[EXCERPTED PASSAGE Boundary: Start]
President Ollanta Humala announced on Thursday that Peruvian citizens will not need visas to visit Europe’s Schengen area starting on March 15.
Peruvians will be able to visit the 26 countries of the Schengen area without a visa for up to 90 days. Peru is currently preparing the emission of biometric passports for July, but Peruvians will be able to enter the EU without the new passports.
“Starting on Tuesday the 15th, the long lines in the early morning to apply for a visa are over,” Humala said. The president added that the European bloc’s acceptance of Peruvians illustrates Peru’s economic and social progress.
“The path has not been easy,” Humala said. “The European countries have valued our efforts and they do not consider it a risk to open their borders to Peruvians.”
Humala will travel to Belgium from March 13 to March 16 to attend a ceremony inaugurating Peru’s elimination of the Schengen visa requirement.
In addition to facilitating seamless tourism, medical treatment and visiting relatives in the EU, some experts say the elimination of the Schengen visa will result in more Peruvian businesses establishing a presence in Europe.
[EXCERPTED PASSAGE Boundary: End]
[RECORDED DATA Boundary: Start]
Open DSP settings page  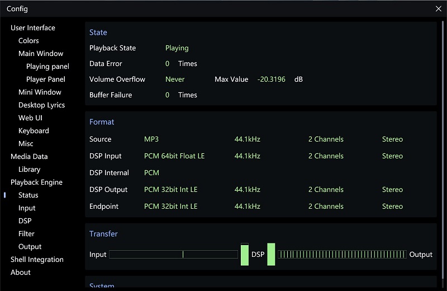click(x=25, y=220)
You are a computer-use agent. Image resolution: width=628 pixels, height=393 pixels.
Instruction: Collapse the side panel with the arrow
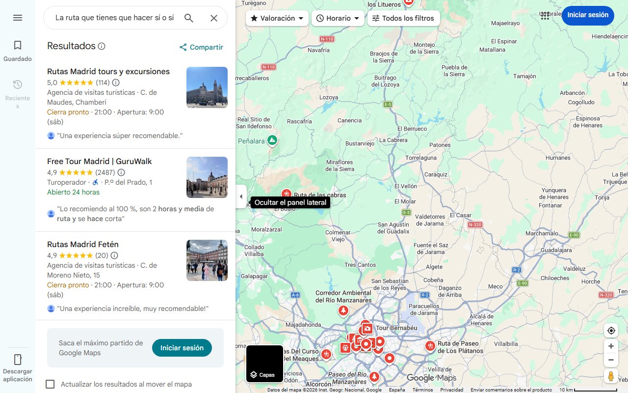241,196
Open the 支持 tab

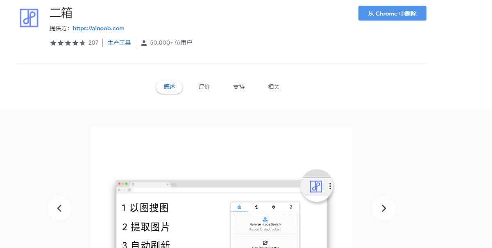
[RECORDED DATA Boundary: End]
## TASKS TO CARRY OUT
• a. From the article on Peruvians' visa-free access to the Schengen area, list the activities in the EU that it says dropping the visa will make easier.
• b. Please carry on the article about Peru's Schengen visa exemption from the point where it stops.

## YOUR WRITTEN ANSWERS
• a.
- Seamless tourism
- Medical treatment
- Visiting relatives in the EU

• b.
“The big companies have the resources to explore new markets. But the small and medium-sized business owners had to commit a big investment to get the visas which allow them to visit European countries,” tourism chamber president Jorge Jochamowitz told Andina. “That will lead to a greater flow of business between Peru and the European markets.”
Jochamowitz believes that tourism from Peru to the EU will increase 15% in 2016 due to the elimination of the visa requirement.
Countries which participate in the free-entry Schengen area include Austria, Belgium, Czech Republic, Denmark, Estonia, Finland, France, Germany, Greece, Hungary, Iceland, Italy, Latvia, Liechtenstein, Lithuania, Luxemburg, Malta, Netherlands, Norway, Poland, Portugal, Slovakia, Slovenia, Spain, Sweden and Switzerland.
The United Kingdom and Ireland are not part of the Schengen area.